Aún sin reponerse de la madre de todas las goleadas futbolísticas, Brasil, compungida y humillada, se prepara para presenciar la segunda semifinal de esta Copa del Mundo. La apabullante e histórica Alemania,paladea la enorme exhibición que ha dejado alucinado al planeta, mientras espera rival.  Los brasileños, tras la inexplicable humillación, conjugan sueños en holandés. Muchos no sabrían discernir si tan humilante como un 1-7 en su país sería que Argentina levantase la Copa en Maracaná.

Todos los ojos se centran en Arjen Robben, que parece decidido a no irse del fútbol, sin que Holanda, seguramente el país al que la justicia divina haya tratado peor en los Mundiales, por fin logre coronarse, tras tres finales perdidas. El zurdo del Bayern de Munich se ha convertido en el jugador más desequilibrante de la Copa del Mundo, capaz de sortear rivales a velocidad supersónica, una especie de Garrincha vestido de naranja. Una vez tuvo el sambenito de frágil, ahora le ponen el de piscinero, pero todo el planeta sabe que está ante el mejor futbolista de este campeonato, hasta el momento. Está claro que Holanda no es sólo él. Está la brújula de Sneijder, la zurdita de Blind y el rigor táctico de Van Gaal que, igual defiende como Italia con la defensa del Feyenoord,  que se saca un portero del banquilo para parar penaltis, como si esto fuera balonmano. En su libreta está la otra cuota del éxito.

Es mucho más lo que ha hecho Holanda en este Mundial, pero Argentina tiene dos factores determinantes: el primero es Messi y el segundo es la fuerza del grupo, que se nota, se respira, ese saber disfrutar de los pequeños logros, de cantar juntos, de ver a Messi defendiendo, el mejor síntoma de su felicidad. Luego puede marcar diferencias Higuaín e incluso podría volver Agüero.
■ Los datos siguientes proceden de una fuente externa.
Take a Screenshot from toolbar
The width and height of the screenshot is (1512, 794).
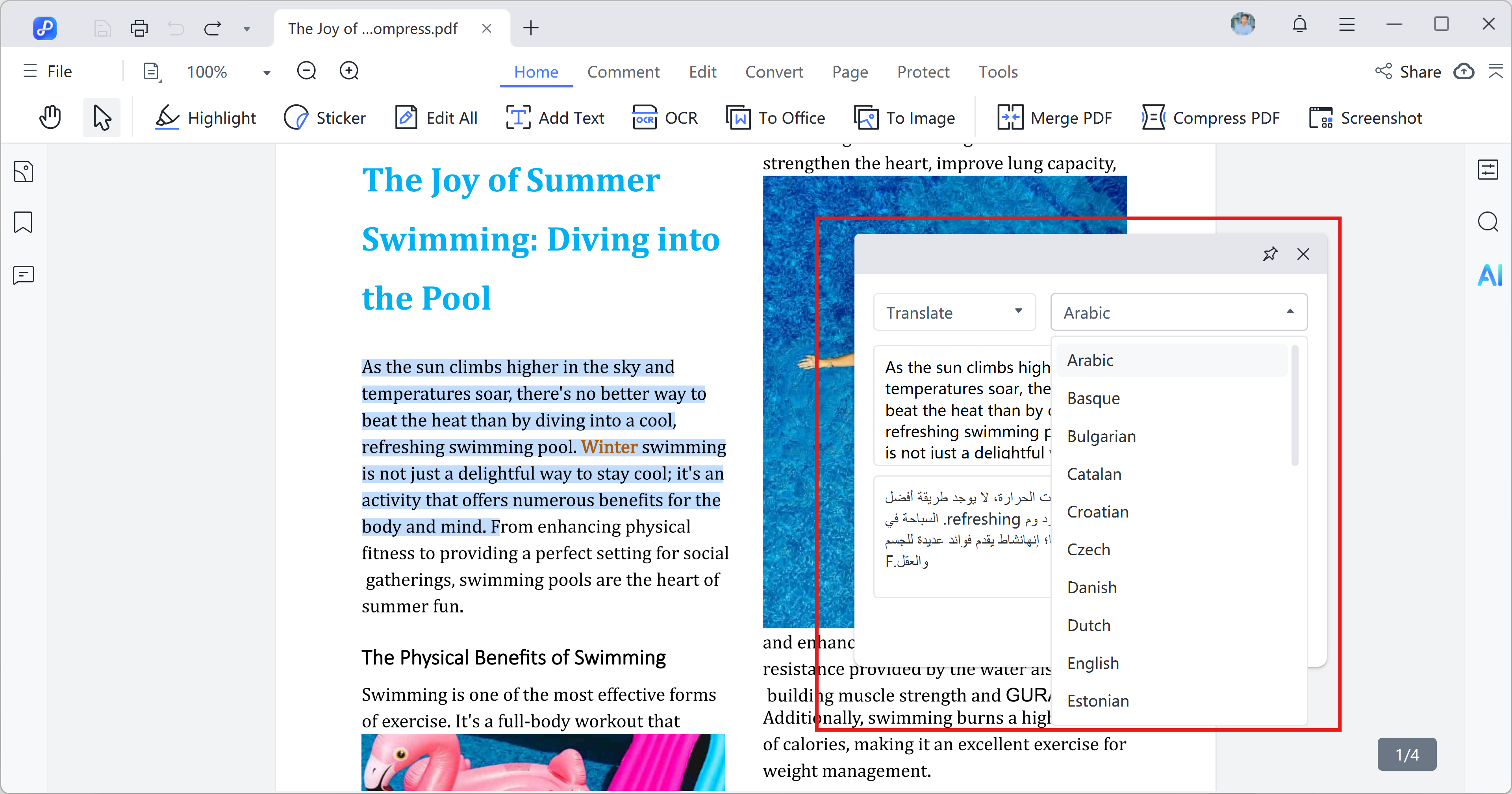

Frente a la fuerza defensiva holandesa, Argentina se ha mostrado especialmente vulnerable a lo largo de todo el campeonato, sacando la mejor versión del guardameta Romero.

No es la revancha de la final del 78, es el paso del rubicón para meterse en la finalísima de Maracaná. Aunque parezca mentira, Holanda tiene más experiencia en estas lides, pero Messi huele a historia y cuando el ‘animal futbolístico’ olfatea la presa…  Sólo Robben puede minimizar esa indiscutible jerarquía. Con el rodillo alemán esperando en el horizonte.